§ **Problems and tasks**:
**A.** In the passage on the resurrection of Jesus below, which three people are named as prophets who became martyrs for the cause of grace and freedom?
**B.** Extend the passage on the resurrection of Jesus below, picking up after its final sentence.

§ **Text shown**:
::::::::
This story sounds awfully familiar, but in the Gospels there is a different outcome. The prophet and the psalmist are called upon to pay the price of attention to the world of values in themselves, transcendent glimpses of the world bathed in divine light. Jesus is not only prophet and psalmist. Jesus is more. Jesus is our “great high priest, who has passed through the heavens. We come boldly to the throne of grace.” Jesus calls the world to attention and the world exacts its price. It is not God who demands payment, but we ourselves. And Jesus pays the cost.

The good news of the resurrection of Jesus the Christ for you today is that the cost is paid. The Holy Spirit, the advocate and comforter, is blowing about in the world, dispelling fear, invigorating courage, and nurturing freedom. “Nothing is covered up that will not be uncovered, and nothing secret that will not become known.” Two millennia after the death and resurrection of Jesus Christ, there is great hope for a world of freely shared responsibility, basking in the transcendent light of God. It is a rare thing in these days of democracy that our prophets are called upon to pay a price for waking us. On the rare occasions when they are – Martin Luther King, Jr., John Kennedy, Robert Kennedy – they become martyrs for the cause of grace and freedom. This is not so everywhere in our world, thinking of the tragedy of Zimbabwe, and so we continue to preach a gospel of grace and freedom, a responsible Christian liberalism. We will not always get it right. Our attention will be misdirected at times. Our response is contrition and compunction; we lament and repent.
::::::::
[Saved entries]

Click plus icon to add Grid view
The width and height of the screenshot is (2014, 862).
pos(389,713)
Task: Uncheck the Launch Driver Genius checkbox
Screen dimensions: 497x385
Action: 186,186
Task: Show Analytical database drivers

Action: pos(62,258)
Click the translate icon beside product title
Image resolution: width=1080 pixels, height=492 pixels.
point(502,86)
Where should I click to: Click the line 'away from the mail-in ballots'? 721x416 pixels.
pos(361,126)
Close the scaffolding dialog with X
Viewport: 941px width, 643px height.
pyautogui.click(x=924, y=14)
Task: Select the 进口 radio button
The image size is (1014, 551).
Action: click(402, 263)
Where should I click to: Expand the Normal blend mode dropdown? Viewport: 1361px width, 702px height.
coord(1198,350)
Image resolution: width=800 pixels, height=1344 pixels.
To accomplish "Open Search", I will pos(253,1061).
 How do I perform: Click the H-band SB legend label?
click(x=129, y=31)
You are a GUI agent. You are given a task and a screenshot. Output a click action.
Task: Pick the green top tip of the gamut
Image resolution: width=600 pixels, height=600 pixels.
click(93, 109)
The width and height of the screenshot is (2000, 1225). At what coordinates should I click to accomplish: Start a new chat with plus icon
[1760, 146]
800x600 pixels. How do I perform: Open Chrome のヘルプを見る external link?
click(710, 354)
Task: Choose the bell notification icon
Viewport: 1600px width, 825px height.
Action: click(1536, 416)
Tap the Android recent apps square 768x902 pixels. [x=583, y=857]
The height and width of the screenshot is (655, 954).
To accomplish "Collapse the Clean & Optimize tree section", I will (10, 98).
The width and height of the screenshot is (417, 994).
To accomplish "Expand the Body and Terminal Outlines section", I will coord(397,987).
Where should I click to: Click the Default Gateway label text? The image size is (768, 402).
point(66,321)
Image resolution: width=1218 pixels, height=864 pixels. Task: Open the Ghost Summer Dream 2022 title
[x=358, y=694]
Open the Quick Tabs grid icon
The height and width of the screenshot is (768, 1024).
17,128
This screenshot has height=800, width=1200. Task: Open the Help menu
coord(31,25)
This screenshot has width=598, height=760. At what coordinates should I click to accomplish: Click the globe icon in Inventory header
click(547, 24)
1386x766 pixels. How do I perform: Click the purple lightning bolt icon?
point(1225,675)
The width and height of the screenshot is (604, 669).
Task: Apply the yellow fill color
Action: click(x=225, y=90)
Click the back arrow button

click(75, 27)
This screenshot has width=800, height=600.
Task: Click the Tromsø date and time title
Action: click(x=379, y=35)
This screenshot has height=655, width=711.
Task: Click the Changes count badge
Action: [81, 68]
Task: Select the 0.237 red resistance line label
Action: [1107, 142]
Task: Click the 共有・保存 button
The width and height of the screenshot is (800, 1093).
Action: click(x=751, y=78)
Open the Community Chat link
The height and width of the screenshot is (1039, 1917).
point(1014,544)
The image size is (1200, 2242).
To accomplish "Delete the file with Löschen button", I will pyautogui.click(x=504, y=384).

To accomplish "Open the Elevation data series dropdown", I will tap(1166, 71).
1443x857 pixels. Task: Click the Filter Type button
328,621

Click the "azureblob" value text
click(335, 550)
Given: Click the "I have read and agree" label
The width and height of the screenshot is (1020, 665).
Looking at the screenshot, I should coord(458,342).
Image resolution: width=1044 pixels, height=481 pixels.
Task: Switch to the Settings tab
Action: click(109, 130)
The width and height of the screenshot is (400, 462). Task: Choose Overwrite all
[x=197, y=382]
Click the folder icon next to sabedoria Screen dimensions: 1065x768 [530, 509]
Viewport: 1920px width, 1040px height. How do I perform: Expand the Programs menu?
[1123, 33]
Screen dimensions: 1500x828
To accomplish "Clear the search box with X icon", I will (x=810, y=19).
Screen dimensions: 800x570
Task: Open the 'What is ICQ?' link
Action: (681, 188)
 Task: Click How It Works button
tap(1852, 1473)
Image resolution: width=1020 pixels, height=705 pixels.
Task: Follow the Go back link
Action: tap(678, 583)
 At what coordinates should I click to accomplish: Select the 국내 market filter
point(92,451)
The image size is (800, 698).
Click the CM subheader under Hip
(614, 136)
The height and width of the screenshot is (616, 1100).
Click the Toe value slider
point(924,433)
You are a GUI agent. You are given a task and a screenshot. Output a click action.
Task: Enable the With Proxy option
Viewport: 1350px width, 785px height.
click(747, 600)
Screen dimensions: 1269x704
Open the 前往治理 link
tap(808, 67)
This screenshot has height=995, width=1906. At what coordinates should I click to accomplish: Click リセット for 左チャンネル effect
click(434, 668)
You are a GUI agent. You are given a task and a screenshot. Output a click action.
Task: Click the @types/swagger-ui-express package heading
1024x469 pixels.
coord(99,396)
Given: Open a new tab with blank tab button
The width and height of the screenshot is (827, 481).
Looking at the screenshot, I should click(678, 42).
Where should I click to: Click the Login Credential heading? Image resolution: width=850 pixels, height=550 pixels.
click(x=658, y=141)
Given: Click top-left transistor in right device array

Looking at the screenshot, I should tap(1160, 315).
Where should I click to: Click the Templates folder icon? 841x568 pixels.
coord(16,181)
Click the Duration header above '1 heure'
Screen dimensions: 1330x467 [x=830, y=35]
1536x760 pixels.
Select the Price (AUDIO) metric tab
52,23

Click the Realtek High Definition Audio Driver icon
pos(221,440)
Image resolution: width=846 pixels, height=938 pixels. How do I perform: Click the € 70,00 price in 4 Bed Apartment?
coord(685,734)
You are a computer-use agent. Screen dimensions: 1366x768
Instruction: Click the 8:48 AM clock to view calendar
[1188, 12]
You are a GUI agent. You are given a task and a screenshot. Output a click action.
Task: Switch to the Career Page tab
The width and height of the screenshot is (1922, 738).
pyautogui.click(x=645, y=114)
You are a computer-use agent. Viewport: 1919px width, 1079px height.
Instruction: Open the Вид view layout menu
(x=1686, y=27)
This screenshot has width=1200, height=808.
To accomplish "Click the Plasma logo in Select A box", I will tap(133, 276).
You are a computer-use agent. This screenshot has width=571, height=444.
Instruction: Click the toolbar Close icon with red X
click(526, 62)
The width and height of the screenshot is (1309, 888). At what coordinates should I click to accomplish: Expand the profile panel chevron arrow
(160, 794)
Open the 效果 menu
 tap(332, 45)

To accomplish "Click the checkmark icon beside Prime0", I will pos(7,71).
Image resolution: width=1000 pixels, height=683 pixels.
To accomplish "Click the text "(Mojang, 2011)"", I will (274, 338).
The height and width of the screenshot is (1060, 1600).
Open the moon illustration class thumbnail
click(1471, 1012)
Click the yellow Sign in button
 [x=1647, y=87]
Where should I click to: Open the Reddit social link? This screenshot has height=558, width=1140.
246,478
::::::::
§ **Task responses**:
**A.** Martin Luther King, Jr., John Kennedy, and Robert Kennedy.

**B.**
In these days and in these times, even in the midst of flourishing democracy, there is much to attend. We must attend especially to those for whom we have failed in our responsibility, in a spirit of contrition and repentance. Today, following this service, in Barristers’ Hall at the School of Law next door, we will share a meal and fellowship and hear from Iraqi refugees. Our inattention is irresponsible. They are here to call us to attention. Wake up! Pay attention! All people are of equal value and worth in the transcendent vision of the world in divine light. Boston University is the historical home of Boston Personalism. Martin Luther King, Jr. came here to study personalism. It is a philosophy that takes as its starting point the infinite value, worth and dignity of every person. It is in this spirit that Dr. Thurman said "For this is why we were born: people, all people, belong to each other, and he who shuts himself away diminishes himself, and he who shuts another away from him destroys himself." Our salvation is in welcoming the stranger, the outcast, the refugee.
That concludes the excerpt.